Source data:
:::

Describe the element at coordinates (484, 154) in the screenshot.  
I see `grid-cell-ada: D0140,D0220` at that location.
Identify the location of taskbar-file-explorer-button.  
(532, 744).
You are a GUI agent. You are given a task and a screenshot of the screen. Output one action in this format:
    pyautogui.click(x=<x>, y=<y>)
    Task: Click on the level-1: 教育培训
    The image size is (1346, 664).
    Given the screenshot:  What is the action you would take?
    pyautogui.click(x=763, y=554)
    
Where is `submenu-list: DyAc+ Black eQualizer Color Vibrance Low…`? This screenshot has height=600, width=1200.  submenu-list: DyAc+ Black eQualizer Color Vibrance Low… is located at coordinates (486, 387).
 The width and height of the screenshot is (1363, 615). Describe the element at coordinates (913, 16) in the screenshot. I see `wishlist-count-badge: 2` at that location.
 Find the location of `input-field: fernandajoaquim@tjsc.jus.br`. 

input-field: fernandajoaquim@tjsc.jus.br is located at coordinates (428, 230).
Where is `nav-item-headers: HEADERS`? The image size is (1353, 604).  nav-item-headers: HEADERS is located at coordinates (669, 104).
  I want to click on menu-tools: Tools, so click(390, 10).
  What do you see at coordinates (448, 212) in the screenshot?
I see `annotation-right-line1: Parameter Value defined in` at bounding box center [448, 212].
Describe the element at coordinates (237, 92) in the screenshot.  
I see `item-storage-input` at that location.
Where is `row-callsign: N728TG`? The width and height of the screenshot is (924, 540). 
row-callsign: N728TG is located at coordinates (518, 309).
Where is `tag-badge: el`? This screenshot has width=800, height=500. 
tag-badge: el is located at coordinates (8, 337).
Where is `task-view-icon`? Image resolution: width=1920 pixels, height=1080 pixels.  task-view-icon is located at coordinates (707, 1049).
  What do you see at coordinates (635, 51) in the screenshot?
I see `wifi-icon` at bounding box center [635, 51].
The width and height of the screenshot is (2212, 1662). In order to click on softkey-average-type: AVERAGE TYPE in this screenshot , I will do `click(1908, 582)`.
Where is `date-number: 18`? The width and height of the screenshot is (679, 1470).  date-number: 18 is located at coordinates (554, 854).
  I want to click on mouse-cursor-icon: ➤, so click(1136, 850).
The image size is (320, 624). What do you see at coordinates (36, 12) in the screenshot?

:::

* **How to complete this task**
Rewrite the material above as a numbered list with one item per line, dropping any blank lines.

* **Final answer**
1. Describe the element at coordinates (484, 154) in the screenshot.  
2. I see `grid-cell-ada: D0140,D0220` at that location.
3. Identify the location of taskbar-file-explorer-button.  
4. (532, 744).
5. You are a GUI agent. You are given a task and a screenshot of the screen. Output one action in this format:
6.     pyautogui.click(x=<x>, y=<y>)
7.     Task: Click on the level-1: 教育培训
8.     The image size is (1346, 664).
9.     Given the screenshot:  What is the action you would take?
10.     pyautogui.click(x=763, y=554)
11. Where is `submenu-list: DyAc+ Black eQualizer Color Vibrance Low…`? This screenshot has height=600, width=1200.  submenu-list: DyAc+ Black eQualizer Color Vibrance Low… is located at coordinates (486, 387).
12.  The width and height of the screenshot is (1363, 615). Describe the element at coordinates (913, 16) in the screenshot. I see `wishlist-count-badge: 2` at that location.
13.  Find the location of `input-field: fernandajoaquim@tjsc.jus.br`. 
14. input-field: fernandajoaquim@tjsc.jus.br is located at coordinates (428, 230).
15. Where is `nav-item-headers: HEADERS`? The image size is (1353, 604).  nav-item-headers: HEADERS is located at coordinates (669, 104).
16.   I want to click on menu-tools: Tools, so click(390, 10).
17.   What do you see at coordinates (448, 212) in the screenshot?
18. I see `annotation-right-line1: Parameter Value defined in` at bounding box center [448, 212].
19. Describe the element at coordinates (237, 92) in the screenshot.  
20. I see `item-storage-input` at that location.
21. Where is `row-callsign: N728TG`? The width and height of the screenshot is (924, 540). 
22. row-callsign: N728TG is located at coordinates (518, 309).
23. Where is `tag-badge: el`? This screenshot has width=800, height=500. 
24. tag-badge: el is located at coordinates (8, 337).
25. Where is `task-view-icon`? Image resolution: width=1920 pixels, height=1080 pixels.  task-view-icon is located at coordinates (707, 1049).
26.   What do you see at coordinates (635, 51) in the screenshot?
27. I see `wifi-icon` at bounding box center [635, 51].
28. The width and height of the screenshot is (2212, 1662). In order to click on softkey-average-type: AVERAGE TYPE in this screenshot , I will do `click(1908, 582)`.
29. Where is `date-number: 18`? The width and height of the screenshot is (679, 1470).  date-number: 18 is located at coordinates (554, 854).
30.   I want to click on mouse-cursor-icon: ➤, so click(1136, 850).
31. The image size is (320, 624). What do you see at coordinates (36, 12) in the screenshot?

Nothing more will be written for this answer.